Mindtree declared its Q4 FY12 results with a topline growth of 1.2% at Rs.5.2bn, largely in line with our expectations of Rs.5.3 bn. In USD terms, Company delivered a growth of 1.3% QoQ at USD 105 mn, driven by strong volumes uptick of 4.9% (Previous quarter volumes has declined by 0.8%) covering up for pricing fall of 3.6%; booked from a transition project of a key European client.
The deal momentum continue to remain strong as it bagged couple of key deals and added 6 new clients during the quarter. Top client revenue share declined 7.4% QoQ as it normalized from the one time revenue booking of a mile stone project in previous quarter. Top 2-5 accounts grew 7.6% sequentially.
EBITDA margins improved further by 148bps (company has shown an EBITDA margin improvement by 749 bps from 11.2% in Q4FY11 to 18.7% in Q4FY12) as it benefited through rationalization in the employee pyramid and improvement in the realizations from Fixed Price projects.
PAT grew by 13.7% QoQ at Rs.689mn ahead of our estimates of Rs.618 mn, on account of better operational efficiency and increased other income (up 41% QoQ at Rs.51 mn).

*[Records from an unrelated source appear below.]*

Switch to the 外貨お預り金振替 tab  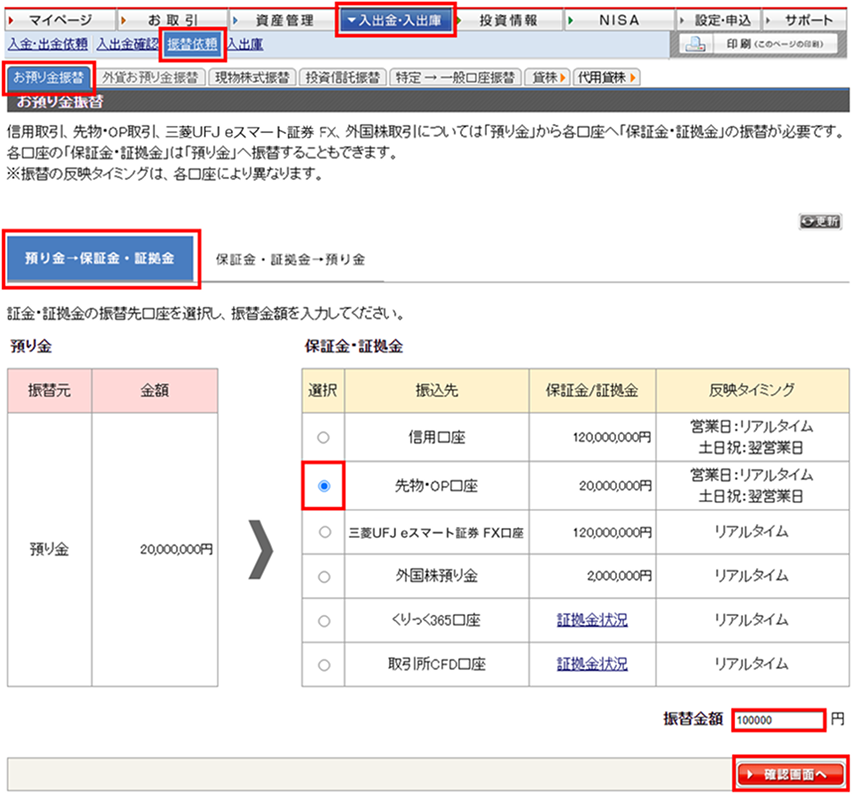[x=150, y=77]
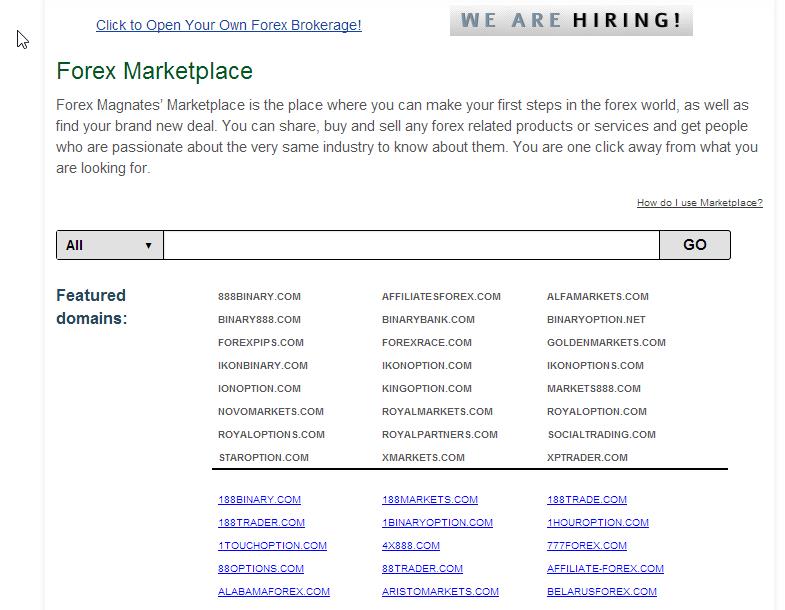
Task: Open the 777FOREX.COM domain link
Action: 586,546
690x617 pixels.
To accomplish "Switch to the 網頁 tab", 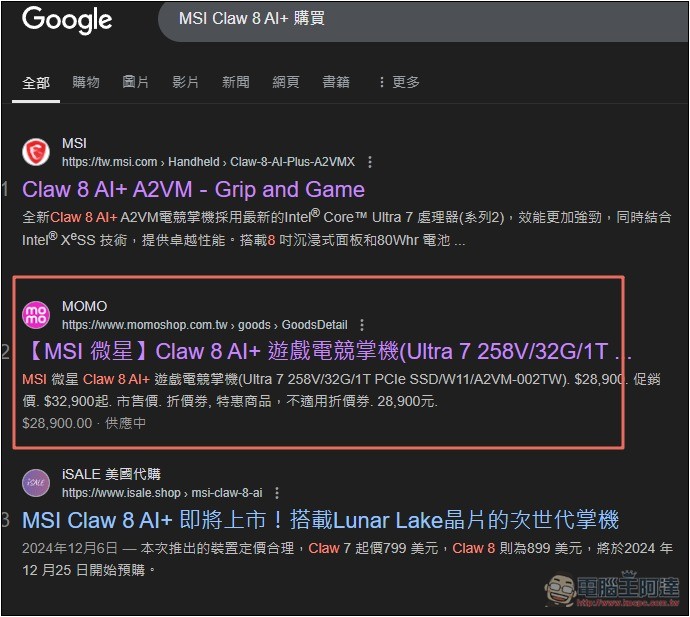I will point(286,82).
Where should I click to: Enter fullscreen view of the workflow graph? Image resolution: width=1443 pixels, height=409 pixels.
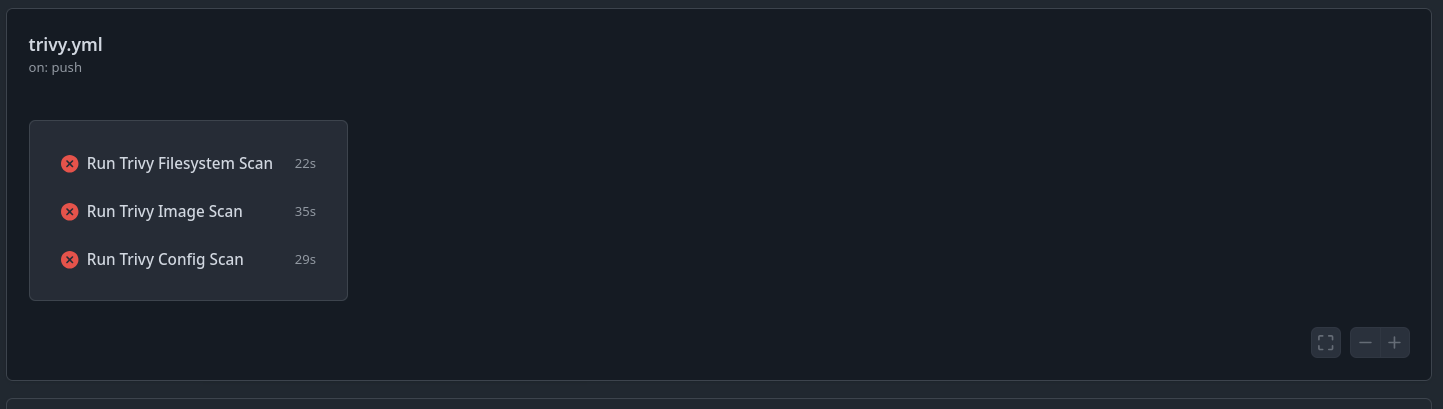(x=1325, y=343)
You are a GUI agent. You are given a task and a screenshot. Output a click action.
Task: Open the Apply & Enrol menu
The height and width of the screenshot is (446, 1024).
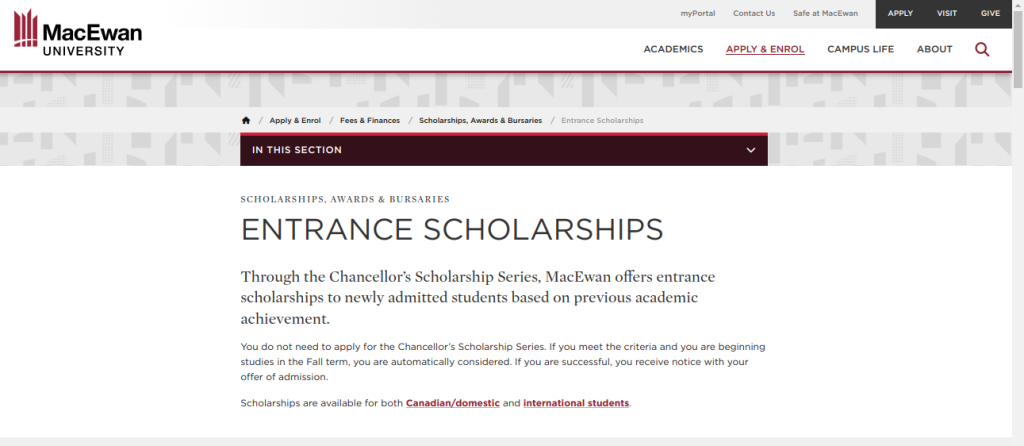coord(765,49)
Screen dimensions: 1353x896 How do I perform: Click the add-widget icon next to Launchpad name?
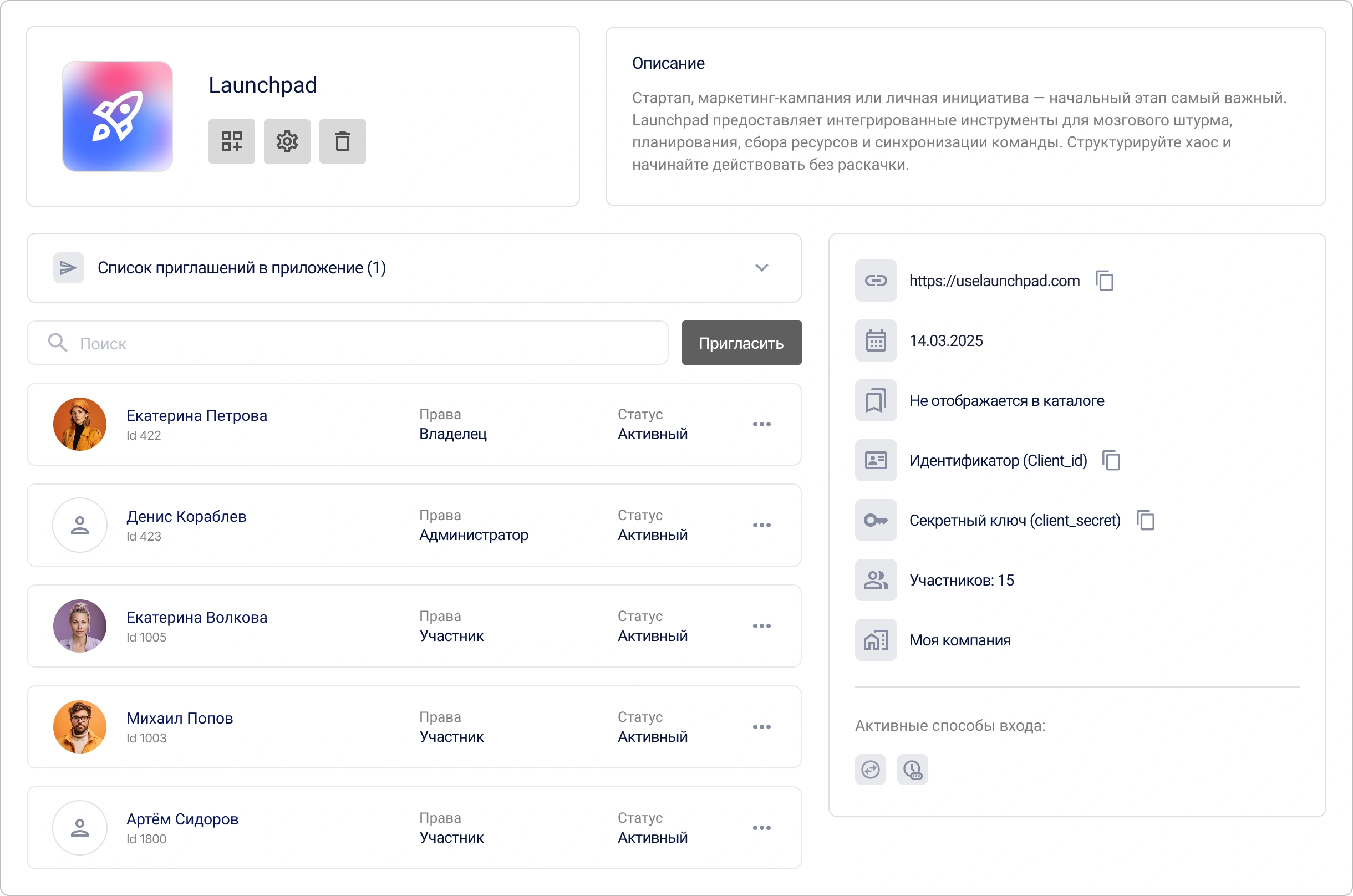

The management is confident on the outlook for IT services but has cautioned on opportunities from the semi-conductor and consumer device segments in the coming period (H1). The company expects growth ahead of industry for FY13 but largely back ended. We believe the sustained business momentum; improved efficiency would support the valuations upgrades. We continue to remain positive on the stock with a Buy rating on the stock and a target price of Rs.625 (valued at 8x of its FY14E EPS of Rs.78).